# [Trecho para leitura]
----
André Tonanni, 37, e Helio Heluane, 45, são pais de um bebê de três meses, concebido por meio de fertilização in vitro e gestado em barriga solidária. O material genético dos dois foi utilizado durante o processo.
Helio decidiu se afastar das atividades laborais para cuidar da criança e, como contribuinte, recorreu à Previdência para ter acesso ao salário. Após enviar uma série de documentos, no entanto, sua solicitação foi negada na última semana.
"Somos contribuintes há muitos anos e, na hora de ter esse benefício, nos vimos totalmente desamparados. Perante o governo, a nossa composição familiar não existe", lamenta Helio Heluane.
Do INSS, ele ouviu que seu caso não se encaixava nas condições previstas para a concessão do salário-maternidade, que também contempla mulheres que passam por "aborto não criminoso" e pessoas que adotam.
Procurado pela coluna, o órgão afirmou que segue o que está previsto na legislação e que "não há, até o momento, previsão legal para concessão de salário-maternidade a pessoa do sexo masculino para parto ocorrido através de barriga solidária".
"Para ter direito ao benefício dentro da norma atual, seria necessário que o segurado apresentasse um termo de guarda da criança e, além disso, comprovasse o afastamento das atividades remuneradas após o fator gerador (nascimento da criança) —situação que não ocorreu", disse ainda.
O casal, porém, apresentou uma certidão de nascimento em que constam os nomes dos dois. À coluna, André e Helio ainda afirmam que não foi solicitado, em nenhum momento, qualquer tipo de comprovante de afastamento de atividades remuneradas.
----
# [Seu objetivo]
Edite o trecho da notícia sobre o salário-maternidade que vai de "Helio decidiu se" até "lamenta Helio Heluane.", trocando "desamparados" por "sem amparo". Os dados a seguir não são necessários.

# [Dados armazenados]
----
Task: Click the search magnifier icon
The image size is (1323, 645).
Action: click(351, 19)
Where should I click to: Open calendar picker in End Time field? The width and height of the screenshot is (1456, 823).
----
# [Resposta escrita]
Helio decidiu se afastar das atividades laborais para cuidar da criança e, como contribuinte, recorreu à Previdência para ter acesso ao salário. Após enviar uma série de documentos, no entanto, sua solicitação foi negada na última semana.
"Somos contribuintes há muitos anos e, na hora de ter esse benefício, nos vimos totalmente sem amparo. Perante o governo, a nossa composição familiar não existe", lamenta Helio Heluane.